# MrExcel Down Under?



## SydneyGeek (Aug 6, 2008)

A while back MrExcel went to England for a couple of seminars and they were a great success. There are quite a few MrExcellers in Oz and NZ -- if Bill were to come down here, he would definitely fill a few venues!
Also, we'll be heading into summer soon so it's a great chance to escape the cold and take a look around. How's about it, Bill? 

Denis


----------



## Michael M (Aug 7, 2008)

Long as he starts in Parkes first.

Michael M


----------



## Peter_SSs (Aug 7, 2008)

I would certainly try to attend.


----------



## DonkeyOte (Aug 7, 2008)

So would I... great excuse for a holiday


----------



## cornflakegirl (Aug 7, 2008)

Luke - I wondered how long it would take before you showed up on this thread


----------



## Richard Schollar (Aug 7, 2008)

cornflakegirl said:


> Luke - I wondered how long it would take before you showed up on this thread


 
..although it would be a great excuse for a holiday!


----------



## cornflakegirl (Aug 7, 2008)

I'm quite worried about you two. I like Excel as much as the next geek, but an Excel seminar as an excuse to travel halfway round the world? Are you out of your minds?!


----------



## Richard Schollar (Aug 7, 2008)

I guess it would be cheaper if the seminar was held in Belgium at Erik's pad...

But Emma what have you got against Australia?  Is this negative reaction in response to unrequited love for Jason Donovan from yester-year by any chance?


----------



## cornflakegirl (Aug 7, 2008)

mmm... moules frites...

(When I was about 12, my friends and I were very excited to discover that the initials of the last 6 months of the year spelled out JASOND...)


----------



## RoryA (Aug 7, 2008)

cornflakegirl said:


> ... I like Excel as much as the next geek, ...


apparently, you don't. 
Oh, and you forgot the mayonnaise!


----------



## Joe4 (Aug 7, 2008)

If Bill can't make it, I'll vounteer my services!

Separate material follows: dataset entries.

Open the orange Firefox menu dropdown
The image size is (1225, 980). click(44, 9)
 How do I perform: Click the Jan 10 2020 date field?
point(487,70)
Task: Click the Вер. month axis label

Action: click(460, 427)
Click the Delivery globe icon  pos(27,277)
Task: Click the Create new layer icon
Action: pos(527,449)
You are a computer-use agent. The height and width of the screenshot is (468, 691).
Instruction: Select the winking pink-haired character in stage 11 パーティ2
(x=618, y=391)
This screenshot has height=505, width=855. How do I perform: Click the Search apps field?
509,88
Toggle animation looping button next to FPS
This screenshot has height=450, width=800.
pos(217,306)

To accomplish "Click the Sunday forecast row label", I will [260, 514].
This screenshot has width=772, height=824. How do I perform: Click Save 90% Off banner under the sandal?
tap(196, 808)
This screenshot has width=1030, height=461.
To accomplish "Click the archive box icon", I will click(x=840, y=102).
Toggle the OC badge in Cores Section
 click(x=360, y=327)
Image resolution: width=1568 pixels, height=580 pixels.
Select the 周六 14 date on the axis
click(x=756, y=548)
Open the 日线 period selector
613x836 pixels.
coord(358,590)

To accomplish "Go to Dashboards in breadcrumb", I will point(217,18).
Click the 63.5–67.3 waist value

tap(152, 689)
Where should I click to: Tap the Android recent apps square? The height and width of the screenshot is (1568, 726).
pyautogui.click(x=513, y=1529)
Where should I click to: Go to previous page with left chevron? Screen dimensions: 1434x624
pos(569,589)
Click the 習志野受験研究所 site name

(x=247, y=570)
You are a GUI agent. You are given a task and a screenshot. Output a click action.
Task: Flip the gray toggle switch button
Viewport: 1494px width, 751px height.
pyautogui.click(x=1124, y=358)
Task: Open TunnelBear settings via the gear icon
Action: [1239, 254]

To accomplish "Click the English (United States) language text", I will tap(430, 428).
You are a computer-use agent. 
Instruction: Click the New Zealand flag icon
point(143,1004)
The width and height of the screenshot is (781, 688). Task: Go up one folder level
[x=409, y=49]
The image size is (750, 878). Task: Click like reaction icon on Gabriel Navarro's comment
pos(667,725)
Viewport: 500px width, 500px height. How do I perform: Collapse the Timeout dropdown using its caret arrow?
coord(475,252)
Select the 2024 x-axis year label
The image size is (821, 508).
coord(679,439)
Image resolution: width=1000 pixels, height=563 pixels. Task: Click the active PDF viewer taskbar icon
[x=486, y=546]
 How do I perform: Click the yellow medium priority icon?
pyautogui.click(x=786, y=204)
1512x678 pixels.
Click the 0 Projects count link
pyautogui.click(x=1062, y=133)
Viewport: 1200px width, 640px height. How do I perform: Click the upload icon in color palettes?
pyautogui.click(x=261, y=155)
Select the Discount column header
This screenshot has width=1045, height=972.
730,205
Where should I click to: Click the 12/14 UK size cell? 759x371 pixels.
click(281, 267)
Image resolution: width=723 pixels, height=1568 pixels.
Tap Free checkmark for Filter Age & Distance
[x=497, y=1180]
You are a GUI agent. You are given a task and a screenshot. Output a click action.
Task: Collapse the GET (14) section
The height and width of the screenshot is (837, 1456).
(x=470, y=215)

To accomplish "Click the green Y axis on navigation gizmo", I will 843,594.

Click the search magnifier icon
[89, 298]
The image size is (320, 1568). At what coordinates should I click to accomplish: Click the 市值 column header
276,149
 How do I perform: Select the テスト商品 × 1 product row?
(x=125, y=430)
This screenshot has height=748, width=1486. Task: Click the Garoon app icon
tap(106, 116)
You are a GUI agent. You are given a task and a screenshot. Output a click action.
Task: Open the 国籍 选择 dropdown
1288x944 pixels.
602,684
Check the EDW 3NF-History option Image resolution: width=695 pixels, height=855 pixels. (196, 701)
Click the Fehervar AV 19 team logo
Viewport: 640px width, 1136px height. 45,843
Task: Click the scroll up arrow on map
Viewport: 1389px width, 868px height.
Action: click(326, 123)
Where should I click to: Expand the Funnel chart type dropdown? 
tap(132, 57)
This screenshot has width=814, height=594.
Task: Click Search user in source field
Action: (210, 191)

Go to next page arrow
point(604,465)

_(Can't promise I'll teach you anything new about Excel, but I would love to go back to NZ and Australia, all expenses paid, - of course!)_


----------



## Patience (Aug 7, 2008)

RichardSchollar said:


> Is this negative reaction in response to unrequited love for Jason Donovan from yester-year by any chance?



No - that would be me. Who actually is listening to Jason right now.

Did I want to admit that?


----------



## cornflakegirl (Aug 7, 2008)




----------



## Richard Schollar (Aug 7, 2008)

OMG!!! Yes!!! Of course, where's that old avatar Bryony?


----------



## Patience (Aug 7, 2008)

Duh wrong thread.


----------



## Patience (Aug 7, 2008)

Which one would that be, Richard?


----------



## cornflakegirl (Aug 7, 2008)

And you a newly-wed and everything!


----------



## Patience (Aug 7, 2008)

Haha! You know, a couple of moments before that pic was taken I'd asked him if he would be happy to come and sing at our wedding. He said he'd think about it but I must have written my number down wrong for him because he didn't manage to get through to discuss times, etc.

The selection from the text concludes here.